Stored data.
^^^^

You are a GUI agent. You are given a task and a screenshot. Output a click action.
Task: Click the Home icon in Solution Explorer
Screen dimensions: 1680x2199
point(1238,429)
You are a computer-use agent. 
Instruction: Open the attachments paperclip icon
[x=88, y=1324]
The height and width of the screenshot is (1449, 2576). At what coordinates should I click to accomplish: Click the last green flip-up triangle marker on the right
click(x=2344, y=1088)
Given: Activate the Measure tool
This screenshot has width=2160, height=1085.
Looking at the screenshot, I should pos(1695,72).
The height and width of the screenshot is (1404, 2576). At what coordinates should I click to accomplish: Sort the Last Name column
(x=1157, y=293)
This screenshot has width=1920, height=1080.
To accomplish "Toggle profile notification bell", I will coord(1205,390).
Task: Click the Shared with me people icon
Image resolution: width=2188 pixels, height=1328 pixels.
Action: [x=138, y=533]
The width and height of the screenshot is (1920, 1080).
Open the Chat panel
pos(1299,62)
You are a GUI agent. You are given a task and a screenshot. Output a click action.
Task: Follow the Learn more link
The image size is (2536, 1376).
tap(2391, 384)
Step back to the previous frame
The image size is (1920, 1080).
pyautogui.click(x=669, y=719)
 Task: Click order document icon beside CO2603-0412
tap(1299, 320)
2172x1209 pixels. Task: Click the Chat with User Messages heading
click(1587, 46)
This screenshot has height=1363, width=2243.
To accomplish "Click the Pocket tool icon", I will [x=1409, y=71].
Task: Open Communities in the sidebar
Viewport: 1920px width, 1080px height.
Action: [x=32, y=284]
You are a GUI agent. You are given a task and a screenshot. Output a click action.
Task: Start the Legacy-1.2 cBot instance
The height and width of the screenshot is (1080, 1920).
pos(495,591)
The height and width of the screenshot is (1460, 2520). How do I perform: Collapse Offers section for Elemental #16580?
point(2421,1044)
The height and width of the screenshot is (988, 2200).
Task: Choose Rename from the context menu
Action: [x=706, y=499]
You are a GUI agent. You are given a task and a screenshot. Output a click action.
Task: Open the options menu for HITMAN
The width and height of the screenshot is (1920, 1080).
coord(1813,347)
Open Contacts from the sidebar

^^^^

Exercise aim.
Would you transcribe the data above exactly as it stands?

Finished exercise.
You are a GUI agent. You are given a task and a screenshot. Output a click action.
Task: Click the Home icon in Solution Explorer
Screen dimensions: 1680x2199
point(1238,429)
You are a computer-use agent. 
Instruction: Open the attachments paperclip icon
[x=88, y=1324]
The height and width of the screenshot is (1449, 2576). At what coordinates should I click to accomplish: Click the last green flip-up triangle marker on the right
click(x=2344, y=1088)
Given: Activate the Measure tool
This screenshot has width=2160, height=1085.
Looking at the screenshot, I should pos(1695,72).
The height and width of the screenshot is (1404, 2576). At what coordinates should I click to accomplish: Sort the Last Name column
(x=1157, y=293)
This screenshot has width=1920, height=1080.
To accomplish "Toggle profile notification bell", I will coord(1205,390).
Task: Click the Shared with me people icon
Image resolution: width=2188 pixels, height=1328 pixels.
Action: [x=138, y=533]
The width and height of the screenshot is (1920, 1080).
Open the Chat panel
pos(1299,62)
You are a GUI agent. You are given a task and a screenshot. Output a click action.
Task: Follow the Learn more link
The image size is (2536, 1376).
tap(2391, 384)
Step back to the previous frame
The image size is (1920, 1080).
pyautogui.click(x=669, y=719)
 Task: Click order document icon beside CO2603-0412
tap(1299, 320)
2172x1209 pixels. Task: Click the Chat with User Messages heading
click(1587, 46)
This screenshot has height=1363, width=2243.
To accomplish "Click the Pocket tool icon", I will [x=1409, y=71].
Task: Open Communities in the sidebar
Viewport: 1920px width, 1080px height.
Action: [x=32, y=284]
You are a GUI agent. You are given a task and a screenshot. Output a click action.
Task: Start the Legacy-1.2 cBot instance
The height and width of the screenshot is (1080, 1920).
pos(495,591)
The height and width of the screenshot is (1460, 2520). How do I perform: Collapse Offers section for Elemental #16580?
point(2421,1044)
The height and width of the screenshot is (988, 2200).
Task: Choose Rename from the context menu
Action: [x=706, y=499]
You are a GUI agent. You are given a task and a screenshot. Output a click action.
Task: Open the options menu for HITMAN
The width and height of the screenshot is (1920, 1080).
coord(1813,347)
Open Contacts from the sidebar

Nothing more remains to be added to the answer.